◆ Prompt ◆
Over all lines in the data below, count those holding "computer" and give only the result.

◆ Information ◆
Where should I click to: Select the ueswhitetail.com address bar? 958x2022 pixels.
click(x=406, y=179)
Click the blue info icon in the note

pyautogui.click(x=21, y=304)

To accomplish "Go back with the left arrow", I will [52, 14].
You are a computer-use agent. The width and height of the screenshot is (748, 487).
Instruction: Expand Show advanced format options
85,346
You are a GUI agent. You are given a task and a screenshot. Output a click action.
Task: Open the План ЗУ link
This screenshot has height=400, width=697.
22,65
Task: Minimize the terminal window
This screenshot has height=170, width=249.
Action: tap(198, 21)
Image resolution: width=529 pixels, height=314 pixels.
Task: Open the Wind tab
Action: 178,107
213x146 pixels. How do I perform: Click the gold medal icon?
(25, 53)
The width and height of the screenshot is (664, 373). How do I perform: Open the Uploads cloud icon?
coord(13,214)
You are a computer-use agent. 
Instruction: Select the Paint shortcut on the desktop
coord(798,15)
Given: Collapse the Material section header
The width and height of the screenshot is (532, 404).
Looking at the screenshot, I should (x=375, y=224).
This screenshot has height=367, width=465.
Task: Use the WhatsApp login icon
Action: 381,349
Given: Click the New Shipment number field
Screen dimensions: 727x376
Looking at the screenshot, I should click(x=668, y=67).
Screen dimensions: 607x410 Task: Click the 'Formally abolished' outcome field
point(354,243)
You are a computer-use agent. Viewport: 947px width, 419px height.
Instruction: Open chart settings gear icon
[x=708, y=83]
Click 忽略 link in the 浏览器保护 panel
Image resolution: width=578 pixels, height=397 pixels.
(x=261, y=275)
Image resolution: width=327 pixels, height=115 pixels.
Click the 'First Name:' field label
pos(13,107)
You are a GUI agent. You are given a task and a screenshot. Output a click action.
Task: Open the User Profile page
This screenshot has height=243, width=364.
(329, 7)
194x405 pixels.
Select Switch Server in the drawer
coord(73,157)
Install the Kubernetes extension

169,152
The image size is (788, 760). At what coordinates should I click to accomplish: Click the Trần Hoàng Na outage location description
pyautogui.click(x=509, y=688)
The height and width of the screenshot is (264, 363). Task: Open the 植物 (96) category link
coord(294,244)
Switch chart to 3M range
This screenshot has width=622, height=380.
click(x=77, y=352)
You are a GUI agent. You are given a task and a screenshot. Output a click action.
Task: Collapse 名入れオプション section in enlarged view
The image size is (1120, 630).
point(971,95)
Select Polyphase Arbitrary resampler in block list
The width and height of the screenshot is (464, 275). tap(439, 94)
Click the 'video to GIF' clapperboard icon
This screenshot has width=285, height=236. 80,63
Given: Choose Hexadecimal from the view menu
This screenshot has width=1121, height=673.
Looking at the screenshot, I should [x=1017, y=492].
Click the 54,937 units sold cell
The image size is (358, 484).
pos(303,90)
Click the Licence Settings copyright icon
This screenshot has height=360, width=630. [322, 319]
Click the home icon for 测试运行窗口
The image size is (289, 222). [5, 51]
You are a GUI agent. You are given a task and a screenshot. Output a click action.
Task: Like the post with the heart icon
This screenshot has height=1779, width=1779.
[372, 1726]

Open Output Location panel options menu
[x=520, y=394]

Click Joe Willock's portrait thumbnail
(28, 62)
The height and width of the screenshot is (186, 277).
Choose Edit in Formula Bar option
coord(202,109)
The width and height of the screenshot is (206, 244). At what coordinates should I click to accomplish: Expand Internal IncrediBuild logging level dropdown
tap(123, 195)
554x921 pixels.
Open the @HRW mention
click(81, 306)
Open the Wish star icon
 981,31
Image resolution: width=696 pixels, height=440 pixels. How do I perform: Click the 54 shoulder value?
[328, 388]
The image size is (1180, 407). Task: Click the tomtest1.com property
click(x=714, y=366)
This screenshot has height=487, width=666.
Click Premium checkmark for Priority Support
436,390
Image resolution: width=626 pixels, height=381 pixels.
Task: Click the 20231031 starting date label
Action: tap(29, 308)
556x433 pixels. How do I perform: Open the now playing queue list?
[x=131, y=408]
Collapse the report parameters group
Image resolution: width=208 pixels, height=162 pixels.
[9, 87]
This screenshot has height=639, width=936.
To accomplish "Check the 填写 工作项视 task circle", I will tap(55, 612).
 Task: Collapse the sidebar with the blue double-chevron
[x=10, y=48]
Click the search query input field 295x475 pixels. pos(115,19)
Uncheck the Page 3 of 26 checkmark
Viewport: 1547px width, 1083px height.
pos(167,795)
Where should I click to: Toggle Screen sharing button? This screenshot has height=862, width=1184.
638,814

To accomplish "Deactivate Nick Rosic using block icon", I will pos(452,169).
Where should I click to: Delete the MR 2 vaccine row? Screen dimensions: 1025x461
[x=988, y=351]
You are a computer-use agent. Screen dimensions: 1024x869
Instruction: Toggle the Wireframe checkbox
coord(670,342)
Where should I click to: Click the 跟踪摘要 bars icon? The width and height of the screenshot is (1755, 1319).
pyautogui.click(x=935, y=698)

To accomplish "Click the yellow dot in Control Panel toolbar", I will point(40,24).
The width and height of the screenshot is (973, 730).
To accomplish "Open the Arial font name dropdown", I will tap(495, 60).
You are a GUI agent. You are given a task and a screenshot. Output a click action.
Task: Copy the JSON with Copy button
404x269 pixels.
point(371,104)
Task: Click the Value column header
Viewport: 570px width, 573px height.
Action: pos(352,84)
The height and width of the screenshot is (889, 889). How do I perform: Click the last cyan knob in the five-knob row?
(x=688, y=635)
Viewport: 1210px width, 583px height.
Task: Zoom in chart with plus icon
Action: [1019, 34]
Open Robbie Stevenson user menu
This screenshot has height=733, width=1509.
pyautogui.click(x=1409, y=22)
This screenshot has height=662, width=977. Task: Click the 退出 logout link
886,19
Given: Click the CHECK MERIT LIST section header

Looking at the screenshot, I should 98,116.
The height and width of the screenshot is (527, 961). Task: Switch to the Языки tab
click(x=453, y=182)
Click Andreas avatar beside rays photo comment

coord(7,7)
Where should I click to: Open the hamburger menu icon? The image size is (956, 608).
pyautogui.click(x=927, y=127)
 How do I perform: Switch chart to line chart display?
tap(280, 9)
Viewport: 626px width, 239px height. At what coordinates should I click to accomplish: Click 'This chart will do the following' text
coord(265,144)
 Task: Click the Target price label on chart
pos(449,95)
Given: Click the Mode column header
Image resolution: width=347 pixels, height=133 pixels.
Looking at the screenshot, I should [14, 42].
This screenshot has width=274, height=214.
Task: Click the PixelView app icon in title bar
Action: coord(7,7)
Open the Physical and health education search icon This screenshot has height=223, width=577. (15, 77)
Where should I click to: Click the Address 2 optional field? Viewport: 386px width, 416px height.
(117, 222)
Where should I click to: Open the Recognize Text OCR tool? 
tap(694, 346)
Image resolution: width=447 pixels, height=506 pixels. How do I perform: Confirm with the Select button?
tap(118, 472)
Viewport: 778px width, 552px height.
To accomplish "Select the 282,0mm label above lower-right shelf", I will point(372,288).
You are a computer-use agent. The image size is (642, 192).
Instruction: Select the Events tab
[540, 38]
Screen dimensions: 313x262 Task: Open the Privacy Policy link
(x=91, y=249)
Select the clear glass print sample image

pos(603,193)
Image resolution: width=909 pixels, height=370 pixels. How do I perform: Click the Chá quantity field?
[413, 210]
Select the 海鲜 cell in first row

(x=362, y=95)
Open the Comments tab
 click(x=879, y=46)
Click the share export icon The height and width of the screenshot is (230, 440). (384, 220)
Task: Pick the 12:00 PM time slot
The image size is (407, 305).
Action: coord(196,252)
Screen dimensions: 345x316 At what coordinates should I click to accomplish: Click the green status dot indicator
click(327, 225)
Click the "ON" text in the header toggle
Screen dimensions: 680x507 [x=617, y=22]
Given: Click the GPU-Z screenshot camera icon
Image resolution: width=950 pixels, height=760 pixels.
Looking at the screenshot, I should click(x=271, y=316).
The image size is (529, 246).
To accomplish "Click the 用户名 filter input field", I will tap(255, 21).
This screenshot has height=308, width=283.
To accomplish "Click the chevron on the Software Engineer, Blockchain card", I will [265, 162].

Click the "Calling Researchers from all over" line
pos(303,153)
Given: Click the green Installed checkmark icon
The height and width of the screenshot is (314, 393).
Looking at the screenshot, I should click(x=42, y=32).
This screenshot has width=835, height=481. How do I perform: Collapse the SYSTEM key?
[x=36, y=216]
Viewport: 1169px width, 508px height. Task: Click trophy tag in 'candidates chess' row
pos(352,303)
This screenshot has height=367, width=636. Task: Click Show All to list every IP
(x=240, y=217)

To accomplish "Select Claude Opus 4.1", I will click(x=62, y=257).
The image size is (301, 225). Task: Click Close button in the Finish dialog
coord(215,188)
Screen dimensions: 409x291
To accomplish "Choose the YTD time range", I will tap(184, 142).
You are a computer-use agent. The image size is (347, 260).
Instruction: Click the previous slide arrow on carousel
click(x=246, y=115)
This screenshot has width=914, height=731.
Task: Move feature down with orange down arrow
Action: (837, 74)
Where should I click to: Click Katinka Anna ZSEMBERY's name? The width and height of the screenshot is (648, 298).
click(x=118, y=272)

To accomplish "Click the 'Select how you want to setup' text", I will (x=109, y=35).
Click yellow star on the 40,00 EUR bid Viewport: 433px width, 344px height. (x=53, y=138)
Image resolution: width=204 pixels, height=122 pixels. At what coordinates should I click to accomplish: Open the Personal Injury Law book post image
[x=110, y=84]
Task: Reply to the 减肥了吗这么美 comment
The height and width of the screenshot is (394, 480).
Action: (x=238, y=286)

◆ Response below ◆
6